「青春神話」
これはなかなかの秀作、青春の一ページを殺伐とした虚しさで描く映像が見事。しかも、背景の街並みの絵作りも上手く、世相が的確に描写されている光の使い方も上手い。監督はツァイ・ミンリャン。
雨が降り頻る中、電話ボックスに飛び込んだアザーとその友人。二人はボックス内の金を盗んでいく。アザーが家に帰ると、排水が悪いのか廊下は水浸しになっている。隣の部屋に兄貴がいて恋人のアクイとの情事の声が聞こえる。
ここに大学を目指し予備校に通うシャオカンがいる。何もかも嫌になったのか予備校の授業料を払い戻す。父はタクシーの運転手で母は宗教に凝っていていつも家庭内は殺伐としている。シャオカンは払い戻した金でBB弾の拳銃を買う。父の車に乗っているときに隣にアクイを乗せたアザーが通りかかり、行手を阻んだアザーに警笛を鳴らす父の車の窓を壊して逃げる。
シャオカンは、アザーをつけ回すよになり、アクイの勤め先を掴んだりしてストーカーまがいの行為をする。アザーは友達とゲーセンに忍び込み、機械の基盤を盗んで逃走、その様子もシャオカンは目撃する。アザーはアクイと恋仲になりホテルに行くが、止めたバイクをシャオカンはめちゃくちゃにする。シャオカンはアザーが悔しがるのを同じホテルに部屋から見下ろして嬉々として喜ぶ。そして、アザーがバイクを押していく後をつけ、知らぬふりをして手伝おうかと声をかけたりする。
アザーは壊されたバイクの修理にために金がいるようになり、先日盗んだ基盤を売りつけにいくがバレてしまい逃げる。瀕死の重症になった友達を背負ってアザーが乗ったタクシーはかつて窓ガラスを破ったシャオカンの父のタクシーだったが気付かれず、そのままアザーの部屋に転がり込む。

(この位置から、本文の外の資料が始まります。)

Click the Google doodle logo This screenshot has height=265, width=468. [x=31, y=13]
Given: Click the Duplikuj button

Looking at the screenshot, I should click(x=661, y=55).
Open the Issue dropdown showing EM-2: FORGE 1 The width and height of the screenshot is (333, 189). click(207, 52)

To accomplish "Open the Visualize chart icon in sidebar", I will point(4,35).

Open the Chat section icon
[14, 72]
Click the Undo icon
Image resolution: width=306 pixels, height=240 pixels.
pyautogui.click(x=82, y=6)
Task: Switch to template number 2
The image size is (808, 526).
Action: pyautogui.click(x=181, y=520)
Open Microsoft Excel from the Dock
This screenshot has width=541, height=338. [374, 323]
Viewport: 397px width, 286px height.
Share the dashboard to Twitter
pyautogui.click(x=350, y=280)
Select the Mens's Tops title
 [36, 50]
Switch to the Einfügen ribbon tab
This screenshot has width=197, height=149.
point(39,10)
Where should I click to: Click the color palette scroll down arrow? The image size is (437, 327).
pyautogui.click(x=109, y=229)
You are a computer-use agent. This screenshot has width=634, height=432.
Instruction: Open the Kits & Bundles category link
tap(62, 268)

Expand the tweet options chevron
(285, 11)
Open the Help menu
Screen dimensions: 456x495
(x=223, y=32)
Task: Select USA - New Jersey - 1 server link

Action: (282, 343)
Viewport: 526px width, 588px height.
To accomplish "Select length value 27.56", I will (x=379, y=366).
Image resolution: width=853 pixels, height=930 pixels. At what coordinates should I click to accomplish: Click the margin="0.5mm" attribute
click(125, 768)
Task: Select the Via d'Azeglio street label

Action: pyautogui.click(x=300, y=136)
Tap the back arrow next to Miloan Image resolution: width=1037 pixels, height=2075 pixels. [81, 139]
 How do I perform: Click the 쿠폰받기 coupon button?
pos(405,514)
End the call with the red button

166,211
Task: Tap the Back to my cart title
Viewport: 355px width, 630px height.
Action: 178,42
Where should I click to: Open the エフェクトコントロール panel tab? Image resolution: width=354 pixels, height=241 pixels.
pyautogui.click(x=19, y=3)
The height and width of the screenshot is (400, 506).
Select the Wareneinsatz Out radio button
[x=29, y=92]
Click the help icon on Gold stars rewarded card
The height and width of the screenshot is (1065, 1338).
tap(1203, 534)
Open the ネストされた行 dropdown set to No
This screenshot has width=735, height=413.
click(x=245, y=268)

アザーたちの姿を見送ったシャオカイの父は部屋に戻り、すこしドアの隙間を開けておいてやる。それはシャオカイが戻ることを期待するかのようである。
アザーのところへアクイがやってくるが、アクイはアザーと抱き合い、ここを出たいと言って映画は終わる。音楽の使い方も含め、テンポよく展開していくセンスはなかなかのもので、才能を感じさせる映画でした。
「愛情萬歳」
これもまたちょっとした映画でした。冒頭のシチュエーションが実に上手いので一気に本編へ引き込んでいきます。しかも、これからどうなるのかというサスペンスが上手い。それでいて何か殺伐としたむなしさを感じるラストも見事でした。監督はツァイ・ミンリャン。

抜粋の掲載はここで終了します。